(PROVIDED DATA Opens)

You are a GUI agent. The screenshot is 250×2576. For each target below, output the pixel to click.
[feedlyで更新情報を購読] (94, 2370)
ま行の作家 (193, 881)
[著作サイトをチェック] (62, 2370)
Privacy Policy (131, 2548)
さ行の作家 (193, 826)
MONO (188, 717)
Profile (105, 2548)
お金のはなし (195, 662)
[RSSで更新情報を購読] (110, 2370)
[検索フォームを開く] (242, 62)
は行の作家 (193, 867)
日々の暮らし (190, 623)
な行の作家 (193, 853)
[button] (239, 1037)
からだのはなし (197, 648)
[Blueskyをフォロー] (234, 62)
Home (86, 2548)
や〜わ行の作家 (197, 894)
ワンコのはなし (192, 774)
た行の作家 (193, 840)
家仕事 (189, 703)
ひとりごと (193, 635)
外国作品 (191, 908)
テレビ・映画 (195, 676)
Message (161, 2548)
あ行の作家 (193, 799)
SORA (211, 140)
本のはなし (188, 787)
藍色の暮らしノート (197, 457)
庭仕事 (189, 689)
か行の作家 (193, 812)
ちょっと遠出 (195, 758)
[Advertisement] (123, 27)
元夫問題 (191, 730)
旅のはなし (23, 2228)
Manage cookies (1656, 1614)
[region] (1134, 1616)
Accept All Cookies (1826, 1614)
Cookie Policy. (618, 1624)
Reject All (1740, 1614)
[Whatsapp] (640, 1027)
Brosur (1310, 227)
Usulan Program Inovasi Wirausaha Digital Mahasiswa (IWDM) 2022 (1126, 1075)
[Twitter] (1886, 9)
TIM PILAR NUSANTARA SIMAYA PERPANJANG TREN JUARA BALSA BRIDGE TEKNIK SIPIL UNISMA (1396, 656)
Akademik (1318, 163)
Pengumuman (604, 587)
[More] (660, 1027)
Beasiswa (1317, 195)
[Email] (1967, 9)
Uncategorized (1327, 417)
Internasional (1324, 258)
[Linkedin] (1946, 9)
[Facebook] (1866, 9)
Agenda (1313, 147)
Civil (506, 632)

(PROVIDED DATA Closes)

**TASK GOAL:** This exercise calls for the entries to be restated exactly.

**SOLUTION BELOW:**
You are a GUI agent. The screenshot is 250×2576. For each target below, output the pixel to click.
[feedlyで更新情報を購読] (94, 2370)
ま行の作家 (193, 881)
[著作サイトをチェック] (62, 2370)
Privacy Policy (131, 2548)
さ行の作家 (193, 826)
MONO (188, 717)
Profile (105, 2548)
お金のはなし (195, 662)
[RSSで更新情報を購読] (110, 2370)
[検索フォームを開く] (242, 62)
は行の作家 (193, 867)
日々の暮らし (190, 623)
な行の作家 (193, 853)
[button] (239, 1037)
からだのはなし (197, 648)
[Blueskyをフォロー] (234, 62)
Home (86, 2548)
や〜わ行の作家 (197, 894)
ワンコのはなし (192, 774)
た行の作家 (193, 840)
家仕事 (189, 703)
ひとりごと (193, 635)
外国作品 (191, 908)
テレビ・映画 (195, 676)
Message (161, 2548)
あ行の作家 (193, 799)
SORA (211, 140)
本のはなし (188, 787)
藍色の暮らしノート (197, 457)
庭仕事 (189, 689)
か行の作家 (193, 812)
ちょっと遠出 (195, 758)
[Advertisement] (123, 27)
元夫問題 (191, 730)
旅のはなし (23, 2228)
Manage cookies (1656, 1614)
[region] (1134, 1616)
Accept All Cookies (1826, 1614)
Cookie Policy. (618, 1624)
Reject All (1740, 1614)
[Whatsapp] (640, 1027)
Brosur (1310, 227)
Usulan Program Inovasi Wirausaha Digital Mahasiswa (IWDM) 2022 (1126, 1075)
[Twitter] (1886, 9)
TIM PILAR NUSANTARA SIMAYA PERPANJANG TREN JUARA BALSA BRIDGE TEKNIK SIPIL UNISMA (1396, 656)
Akademik (1318, 163)
Pengumuman (604, 587)
[More] (660, 1027)
Beasiswa (1317, 195)
[Email] (1967, 9)
Uncategorized (1327, 417)
Internasional (1324, 258)
[Linkedin] (1946, 9)
[Facebook] (1866, 9)
Agenda (1313, 147)
Civil (506, 632)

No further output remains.